Les conservateurs revinrent au pouvoir. M. Étienne Taché, (un Canadien siré, comme disaient plaisamment les démocrates, parcequ’il avait accepté, de la reine d’Angleterre, le titre de sir ou de chevalier), devint premier ministre et s’assura pour le Bas-Canada le concours de MM. George Cartier, Langevin, Chapais, etc., tandis qu’il chargeait M. John A. Mac-Donald de choisir les ministres du Haut-Canada. Le 30 mars 1864, les nouveaux ministres prêtèrent le serment d’usage. Ils développèrent ensuite leur programme, qui était surtout économique et financier. La découverte de mines d’or dans le bassin de la rivière Chaudière, de mines de cuivre en plusieurs endroits, avait produit, dans tout le pays, cette sorte de fièvre particulière à ce genre de découvertes.

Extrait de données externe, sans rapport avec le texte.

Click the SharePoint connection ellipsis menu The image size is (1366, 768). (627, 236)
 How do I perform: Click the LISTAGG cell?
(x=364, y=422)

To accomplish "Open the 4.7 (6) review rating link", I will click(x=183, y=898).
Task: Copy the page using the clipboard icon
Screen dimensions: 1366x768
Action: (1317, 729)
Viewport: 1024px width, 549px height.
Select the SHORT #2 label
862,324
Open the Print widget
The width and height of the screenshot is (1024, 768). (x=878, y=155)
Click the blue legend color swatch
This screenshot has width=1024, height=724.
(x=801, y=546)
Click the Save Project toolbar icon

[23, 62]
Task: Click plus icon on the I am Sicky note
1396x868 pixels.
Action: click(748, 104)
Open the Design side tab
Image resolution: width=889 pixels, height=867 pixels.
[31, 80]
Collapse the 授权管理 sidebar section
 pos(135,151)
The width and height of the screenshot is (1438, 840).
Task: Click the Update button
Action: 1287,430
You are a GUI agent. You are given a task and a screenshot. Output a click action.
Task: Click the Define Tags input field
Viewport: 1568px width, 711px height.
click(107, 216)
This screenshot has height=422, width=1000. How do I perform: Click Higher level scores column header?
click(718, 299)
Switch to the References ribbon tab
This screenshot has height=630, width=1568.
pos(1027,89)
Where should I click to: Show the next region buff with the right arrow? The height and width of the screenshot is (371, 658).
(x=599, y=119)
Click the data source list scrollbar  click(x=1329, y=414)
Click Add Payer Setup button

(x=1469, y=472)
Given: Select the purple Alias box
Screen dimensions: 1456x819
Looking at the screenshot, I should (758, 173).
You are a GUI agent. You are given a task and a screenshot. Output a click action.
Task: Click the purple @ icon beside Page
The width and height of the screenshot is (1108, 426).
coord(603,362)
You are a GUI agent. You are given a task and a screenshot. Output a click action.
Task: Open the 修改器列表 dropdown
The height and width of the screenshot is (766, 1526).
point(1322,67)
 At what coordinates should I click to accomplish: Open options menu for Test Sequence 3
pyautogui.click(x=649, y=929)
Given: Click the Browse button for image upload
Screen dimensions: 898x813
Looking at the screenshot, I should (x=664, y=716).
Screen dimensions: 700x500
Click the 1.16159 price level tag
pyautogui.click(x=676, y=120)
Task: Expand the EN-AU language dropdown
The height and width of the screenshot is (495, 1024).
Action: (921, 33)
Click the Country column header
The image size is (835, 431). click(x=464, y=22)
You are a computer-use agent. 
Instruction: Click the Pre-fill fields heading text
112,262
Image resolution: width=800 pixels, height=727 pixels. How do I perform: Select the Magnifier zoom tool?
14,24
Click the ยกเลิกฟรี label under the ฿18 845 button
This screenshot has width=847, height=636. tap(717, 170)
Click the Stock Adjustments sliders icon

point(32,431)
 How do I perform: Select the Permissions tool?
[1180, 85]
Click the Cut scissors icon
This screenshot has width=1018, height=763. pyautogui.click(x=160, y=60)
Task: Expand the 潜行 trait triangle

Plusieurs compagnies se formèrent pour l’exploitation de ces mines et le gouvernement, pour empêcher des abus et des usurpations, dut soumettre à la Chambre divers projets de loi sur la matière.

Le ministère dut donner encore son attention aux lois des milices ; il porta à cinquante sous par jour la solde des miliciens pendant leurs seize jours d’exercice. De nouvelles difficultés menaçaient de troubler les rapports de voisinage entre le Canada et les États-Unis. Dans l’automne de 1864, un corps perdu de soldats confédérés avait fait une pointe hardie dans le Nord des États, s’était emparé de la ville de Saint-Albans, avait fait main basse sur quelques maisons de banque, puis, s’échappant au grand galop de leurs chevaux, avaient réussi à mettre entre eux et ceux qui les poursuivaient, la frontière du Canada. Les États-Unis réclamèrent l’extradition de ces maraudeurs ; mais la justice canadienne, saisie de l’affaire, crut devoir les rendre à la liberté, les considérant comme des belligérants réguliers. Il en résulta quelque froissements entre le Canada et les républicains des États-Unis. La conséquence en fut qu’à l’expiration (en mars 1865), du traité de réciprocité commerciale qui unissait les deux pays, le gouvernement des États-Unis se refusa à renouveler le traité.

Une autre conséquence fut que les États-Unis favorisèrent, plutôt qu’ils n’empêchèrent, une incursion que firent les Fénians irlandais sur le territoire canadien (juin 1866), dans le but avoué d’enlever le Canada à la suzeraineté de la couronne britannique. Cette incursion échoua d’ailleurs misérablement : les Fénians avaient cru trouver une population opprimée, prête à secouer le joug de ses tyrans ; ils trouvèrent un peuple libre, ayant conscience de son indépendance et résolu à défendre son sol contre tous les envahisseurs ; les Irlandais du Canada, eux-mêmes, résistèrent à tous les efforts faits pour les entraîner dans le mouvement. Après un premier engagement assez heureux, près du fort Colborne, contre les volontaires du Haut-Canada, les Fénians, repoussés ensuite, se débandèrent ; plusieurs de leurs chefs furent pris et traduits en jugement ; ce qui put échapper rentra sur le territoire des États-Unis. En 1870, l’organisation féniane devait renouveler cette tentative, mais sans plus de succès qu’en 1866.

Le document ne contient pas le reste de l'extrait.